State Sen. Barbara Buono speaks to advocates for gay marriage in New Jersey at a gathering outside the Statehouse Thursday, June 27, 2013, in Trenton, N.J., as they say they'll press their case in the Legislature and the courts after the U.S. Supreme Court ruling that invalidates parts of the federal Defense of Marriage Act. Gov. Chris Christie said he would again veto a same-sex marriage bill if it reaches his desk, and that Wednesday's U.S. Supreme Court ruling striking down a ban on federal benefits for same-sex married couples will have no effect on New Jersey, one of a handful of states that allows civil unions. Buono, the Democrat running against Christie for governor and the parent of an adult gay daughter, called for an override of Christie's veto. (AP Photo/Mel Evans) AP
John Traier was in his office earlier this week when he got a call from Barbara Buono, the Democratic state senator running against Republican Gov. Christie. She thanked him for his $250 donation and asked if he'd be able to cut another check for $250.
But Traier never gave $250 to Buono -- and he wasn't about to now.

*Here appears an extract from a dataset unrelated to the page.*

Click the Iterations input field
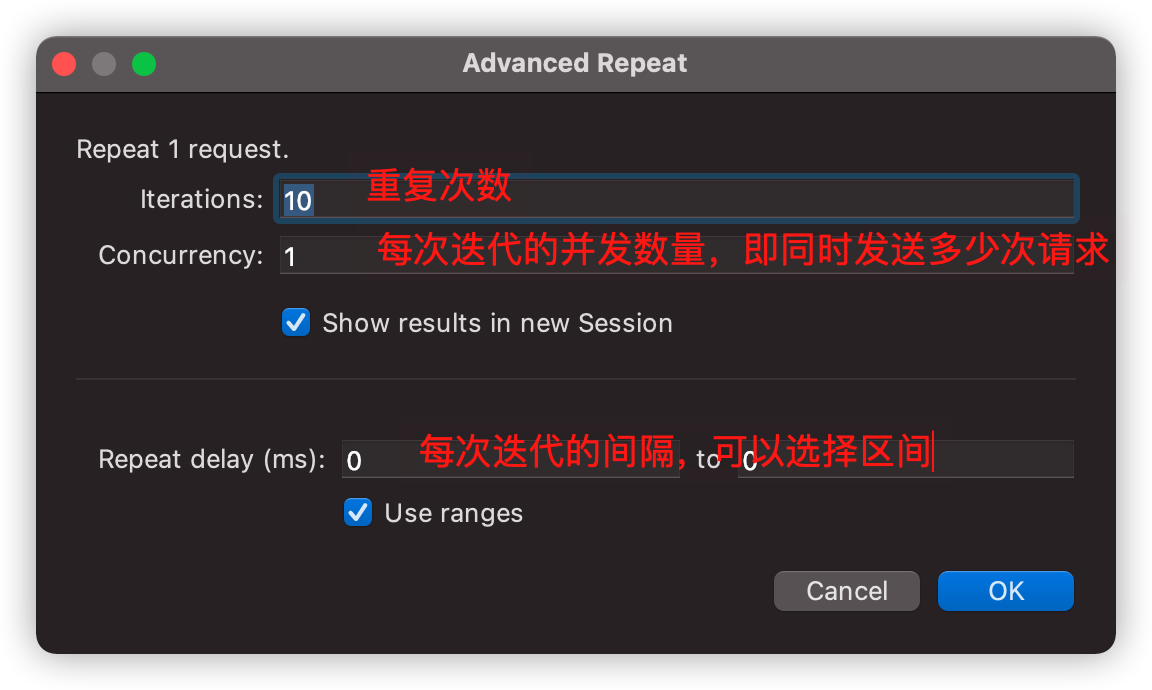coord(675,199)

That's because he's the Republican chairman of Passaic County -- a bona fide Christie supporter who has already given $1,000 to the governor's re-election campaign.
Traier didn't tell her that. He let her talk. She even followed up with an email.

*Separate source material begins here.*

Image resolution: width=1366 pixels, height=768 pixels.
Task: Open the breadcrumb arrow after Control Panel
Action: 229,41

"My secretary tells me that Barbara Buono is on the phone," Traier told me today, recounting a story that is circulating in GOP circles. "I figured she got something wrong or someone is playing a game on me."
In the end, "I was a little bemused by it," Traier said.
A Buono spokesman, David Turner, explained what happened this way: "Mr. Traier's firm, Hammond, Traier, and Burns, LLC, generously donated $250 during the primary. Sen. Buono wanted to check if he had seen the light and would be interested in making an additional contribution to her campaign."
Traier says that LLC is actually his old firm, which he left earlier this year -- and even then, impossible. The partner still with the firm, he said, is "even more of a crazy Republican than I am."
The contribution can't be verified because campaigns don't have to report donations under $300.
On that note, Traier wonders why a candidate in a campaign expected to cost millions was calling to ask for $250. "This is a tough race, we all know that, but it was surprising to me that she was working on a list in that range," he said.